Stating that the program ― which first featured her as a subject in 1986 ― “represents the bastion of journalistic storytelling” for her, the former “Oprah Winfrey Show” host gave insight into the types of stories she’ll be reporting.

“At a time when people are so divided, my intention is to bring relevant insight and perspective, to look at what separates us, and help facilitate real conversations between people from different backgrounds,” Winfrey told CBS News.

While her eponymous talk show ran for 25 years and won many daytime Emmys, Winfrey got her start in the business as a local TV reporter. At 19, she became a news co-anchor on Nashville’s WTVF-TV, and at 22 relocated to Baltimore to co-anchor an evening weekday newscast and, later, a talk show on the city’s WJZ channel.
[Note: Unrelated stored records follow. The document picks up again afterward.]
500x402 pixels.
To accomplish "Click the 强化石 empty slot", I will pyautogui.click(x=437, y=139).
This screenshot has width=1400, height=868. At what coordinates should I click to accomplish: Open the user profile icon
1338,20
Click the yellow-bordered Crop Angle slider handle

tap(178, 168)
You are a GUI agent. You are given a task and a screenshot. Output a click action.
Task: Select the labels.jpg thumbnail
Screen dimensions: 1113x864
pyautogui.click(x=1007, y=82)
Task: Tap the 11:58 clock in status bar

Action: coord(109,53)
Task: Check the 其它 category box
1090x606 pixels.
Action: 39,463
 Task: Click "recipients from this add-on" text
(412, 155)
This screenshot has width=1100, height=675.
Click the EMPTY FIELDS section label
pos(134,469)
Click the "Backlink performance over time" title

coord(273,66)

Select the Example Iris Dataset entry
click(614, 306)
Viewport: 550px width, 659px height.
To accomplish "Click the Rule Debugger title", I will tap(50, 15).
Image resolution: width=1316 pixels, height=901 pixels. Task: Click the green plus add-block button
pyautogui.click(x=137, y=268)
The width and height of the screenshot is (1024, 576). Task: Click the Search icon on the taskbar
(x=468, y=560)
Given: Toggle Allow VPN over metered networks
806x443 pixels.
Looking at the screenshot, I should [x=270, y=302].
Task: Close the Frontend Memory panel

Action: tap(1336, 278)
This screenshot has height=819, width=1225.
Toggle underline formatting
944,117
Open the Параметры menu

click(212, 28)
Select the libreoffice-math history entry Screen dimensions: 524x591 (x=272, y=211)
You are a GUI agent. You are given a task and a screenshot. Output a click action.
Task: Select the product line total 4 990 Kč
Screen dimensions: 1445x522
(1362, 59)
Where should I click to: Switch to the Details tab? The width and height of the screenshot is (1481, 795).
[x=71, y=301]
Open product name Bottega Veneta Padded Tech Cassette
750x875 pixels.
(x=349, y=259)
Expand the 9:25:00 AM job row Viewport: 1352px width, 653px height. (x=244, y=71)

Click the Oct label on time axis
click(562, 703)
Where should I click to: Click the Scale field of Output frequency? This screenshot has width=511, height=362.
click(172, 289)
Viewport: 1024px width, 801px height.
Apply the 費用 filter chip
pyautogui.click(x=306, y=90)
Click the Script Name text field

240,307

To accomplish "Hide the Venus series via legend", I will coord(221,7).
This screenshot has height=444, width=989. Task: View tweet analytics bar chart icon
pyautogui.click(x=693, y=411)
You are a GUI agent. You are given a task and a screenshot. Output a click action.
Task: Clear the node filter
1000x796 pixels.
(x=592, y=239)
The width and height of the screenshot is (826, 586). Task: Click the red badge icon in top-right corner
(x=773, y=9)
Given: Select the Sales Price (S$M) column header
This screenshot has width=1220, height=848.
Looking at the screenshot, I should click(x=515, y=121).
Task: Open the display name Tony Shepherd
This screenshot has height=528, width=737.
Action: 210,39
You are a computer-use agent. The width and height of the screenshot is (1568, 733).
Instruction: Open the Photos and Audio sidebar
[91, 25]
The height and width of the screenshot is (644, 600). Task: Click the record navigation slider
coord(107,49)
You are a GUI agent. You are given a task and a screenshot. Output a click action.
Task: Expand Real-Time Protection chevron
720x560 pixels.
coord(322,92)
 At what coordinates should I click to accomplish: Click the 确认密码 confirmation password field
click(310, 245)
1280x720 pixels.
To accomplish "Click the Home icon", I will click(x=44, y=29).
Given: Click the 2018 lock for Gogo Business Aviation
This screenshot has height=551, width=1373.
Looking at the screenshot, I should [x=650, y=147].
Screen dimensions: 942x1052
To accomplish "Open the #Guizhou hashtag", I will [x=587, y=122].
After moving to Chicago, she hosted a successful morning talk show, AM Chicago,” on WLS-TV.

“There is only one Oprah Winfrey,” “60 Minutes” executive producer Jeff Fager told CBS News. “Her body of work is extraordinary, including thousands of interviews with people from all walks of life.”

Since her talk show ended its run in 2011, Winfrey has kept busy with her production company Harpo ― which produced 2014’s “Selma” ― along with her cable network and philanthropic pursuits.